New embedded Linux applications do not spring, Minerva-like,
from the heads of developers - a majority of projects must accommodate
thousands, even millions of lines of legacy source code. While
hundreds of embedded projects have successfully ported existing
code from platforms like Wind River VxWorks and pSOS, VRTX,
Nucleus and other RTOSes across to Linux, the exercise is still
non-trivial.
To date, the majority of literature on migration from legacy
RTOS Applications to embedded Linux has focused on RTOS APIs,
tasking, and scheduling models and how they map onto Linux user-space
equivalents. Equally important in the I/O-intensive sphere of
embedded programming is porting of RTOS application hardware
interface code to the more formal Linux device driver model.

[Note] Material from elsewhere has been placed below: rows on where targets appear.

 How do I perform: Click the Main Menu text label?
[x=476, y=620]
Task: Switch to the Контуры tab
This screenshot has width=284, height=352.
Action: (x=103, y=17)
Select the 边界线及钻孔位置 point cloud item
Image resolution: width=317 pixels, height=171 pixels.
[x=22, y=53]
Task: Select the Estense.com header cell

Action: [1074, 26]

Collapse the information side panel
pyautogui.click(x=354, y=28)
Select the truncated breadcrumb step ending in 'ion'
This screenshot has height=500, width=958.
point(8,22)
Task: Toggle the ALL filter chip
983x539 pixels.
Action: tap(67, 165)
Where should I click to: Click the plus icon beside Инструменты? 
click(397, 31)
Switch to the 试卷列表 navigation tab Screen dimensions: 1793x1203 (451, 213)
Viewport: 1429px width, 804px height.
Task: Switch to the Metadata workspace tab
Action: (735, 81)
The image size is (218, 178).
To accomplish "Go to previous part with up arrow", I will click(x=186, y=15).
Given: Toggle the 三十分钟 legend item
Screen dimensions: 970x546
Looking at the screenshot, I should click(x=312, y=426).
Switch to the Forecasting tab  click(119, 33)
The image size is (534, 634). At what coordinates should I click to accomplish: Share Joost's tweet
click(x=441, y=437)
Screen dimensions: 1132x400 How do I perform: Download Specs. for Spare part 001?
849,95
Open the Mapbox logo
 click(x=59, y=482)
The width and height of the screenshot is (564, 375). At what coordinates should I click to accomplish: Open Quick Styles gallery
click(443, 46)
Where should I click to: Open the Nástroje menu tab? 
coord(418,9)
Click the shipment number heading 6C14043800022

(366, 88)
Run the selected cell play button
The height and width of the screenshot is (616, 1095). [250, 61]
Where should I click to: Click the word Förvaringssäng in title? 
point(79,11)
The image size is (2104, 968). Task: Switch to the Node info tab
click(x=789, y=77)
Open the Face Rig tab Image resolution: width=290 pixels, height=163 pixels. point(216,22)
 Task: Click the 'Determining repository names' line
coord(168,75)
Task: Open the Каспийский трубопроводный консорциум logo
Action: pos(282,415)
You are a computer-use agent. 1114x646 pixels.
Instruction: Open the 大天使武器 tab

This article will survey several common approaches to memory-mapped
I/O frequently found in legacy embedded applications. These
range from ad hoc use of ISRs and user-thread hardware access
to the semi-formal driver models found in some RTOS repertoires.
It will also present heuristics and methodologies for transforming
RTOS code into well-formed Linux device drivers. In particular,
the article will focus on memory-mapping in RTOS code vs. Linux,
porting queue- based I/O schemes, and redefining RTOS I/O into
native Linux drivers and daemons.
RTOS I/O Concepts
The word that best describes most I/O in RTOS-based
systems is "informal". Most RTOSes were designed for
older MMU-less CPUs, ignore memory management even when an MMU
is present, and so make no distinction between logical and physical
addressing. Most RTOSes also execute entirely in privileged
state (system mode), ostensibly to enhance performance. As such,
all RTOS application and system code has access to the entire
machine address space, memory-mapped devices, and I/O instructions.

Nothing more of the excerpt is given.